## TASK DETAILS:
Set down the full listing below word for word; pictures stay out of the copy.

## DATASET CONTENT:
○ ○ ○ ○

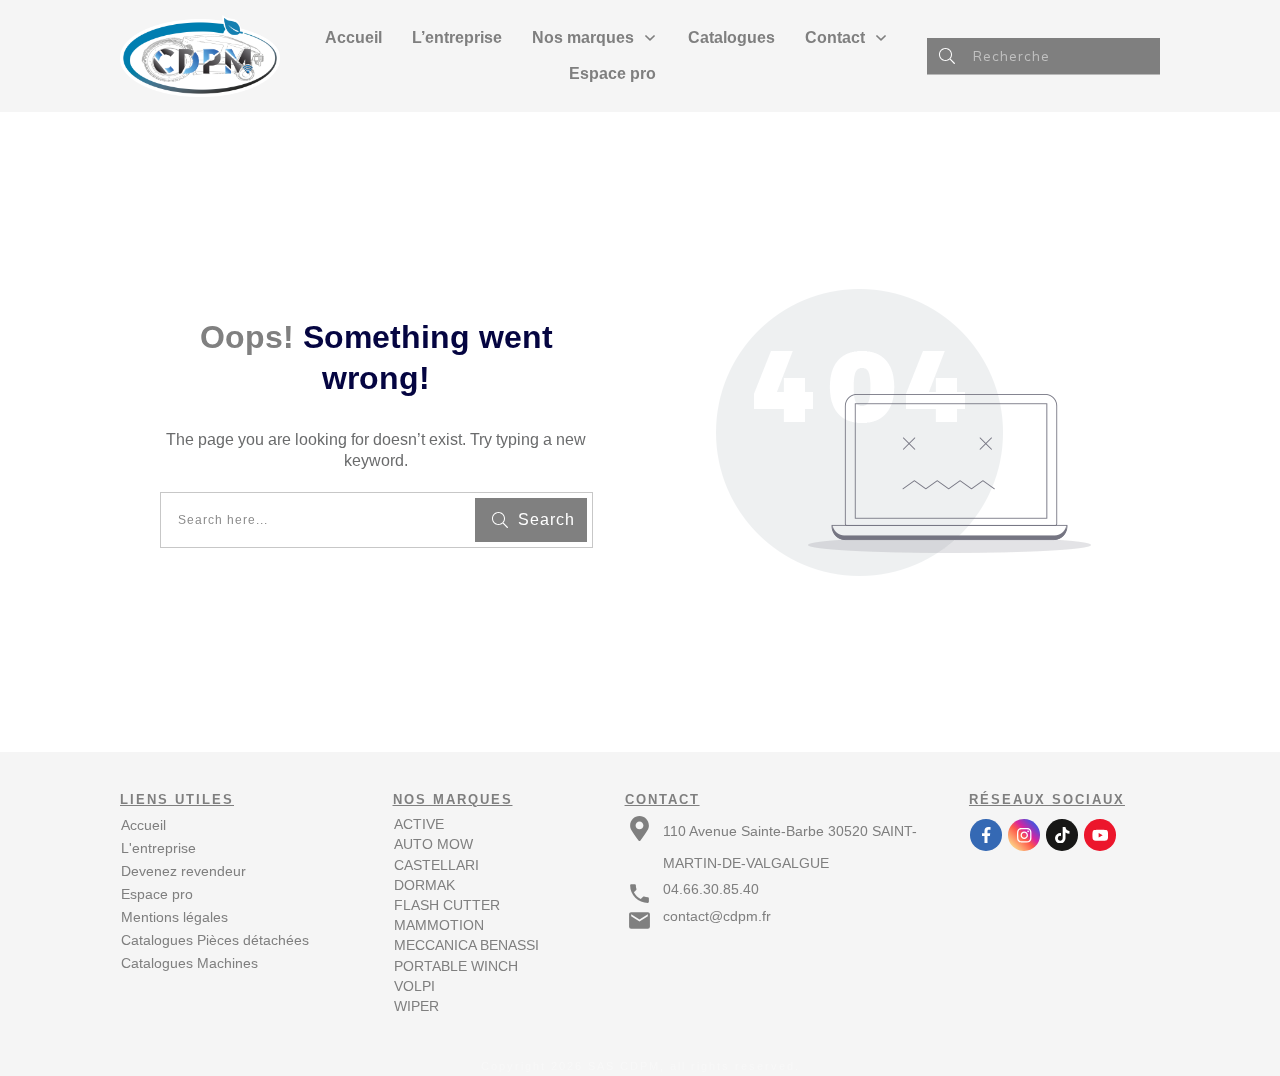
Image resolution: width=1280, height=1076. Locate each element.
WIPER (416, 1006)
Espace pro (157, 894)
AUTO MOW (433, 844)
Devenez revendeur (183, 871)
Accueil (143, 825)
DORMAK (424, 885)
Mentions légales (174, 917)
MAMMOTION (439, 925)
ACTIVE (419, 824)
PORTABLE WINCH (456, 966)
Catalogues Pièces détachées (215, 940)
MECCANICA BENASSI (466, 945)
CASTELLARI (436, 865)
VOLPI (414, 986)
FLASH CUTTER (447, 905)
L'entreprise (158, 848)
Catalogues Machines (189, 963)
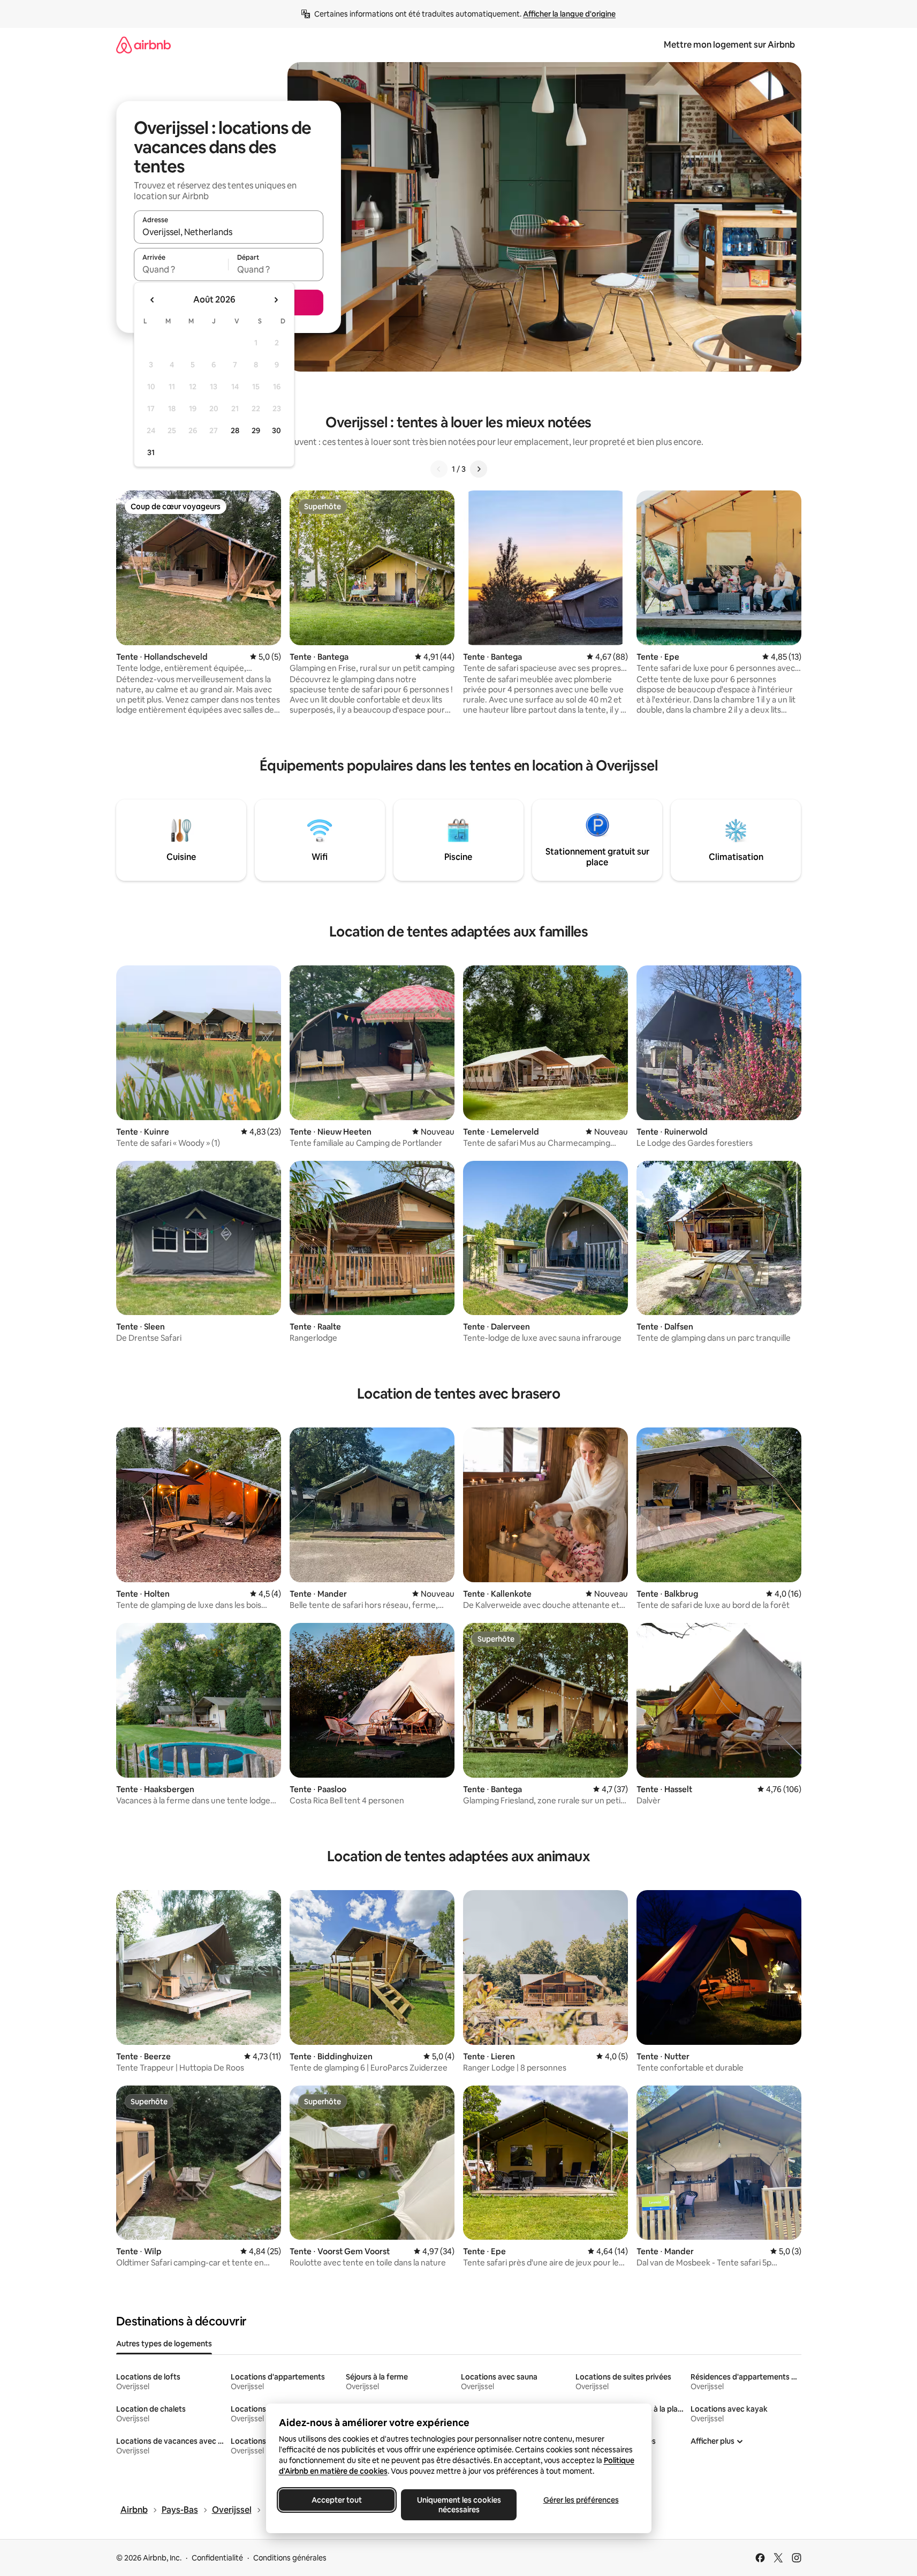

○ ○ ○ ○

## RESPONSE TO THIS TASK:
Image resolution: width=1280, height=1076. Locate each element.
WIPER (416, 1006)
Espace pro (157, 894)
AUTO MOW (433, 844)
Devenez revendeur (183, 871)
Accueil (143, 825)
DORMAK (424, 885)
Mentions légales (174, 917)
MAMMOTION (439, 925)
ACTIVE (419, 824)
PORTABLE WINCH (456, 966)
Catalogues Pièces détachées (215, 940)
MECCANICA BENASSI (466, 945)
CASTELLARI (436, 865)
VOLPI (414, 986)
FLASH CUTTER (447, 905)
L'entreprise (158, 848)
Catalogues Machines (189, 963)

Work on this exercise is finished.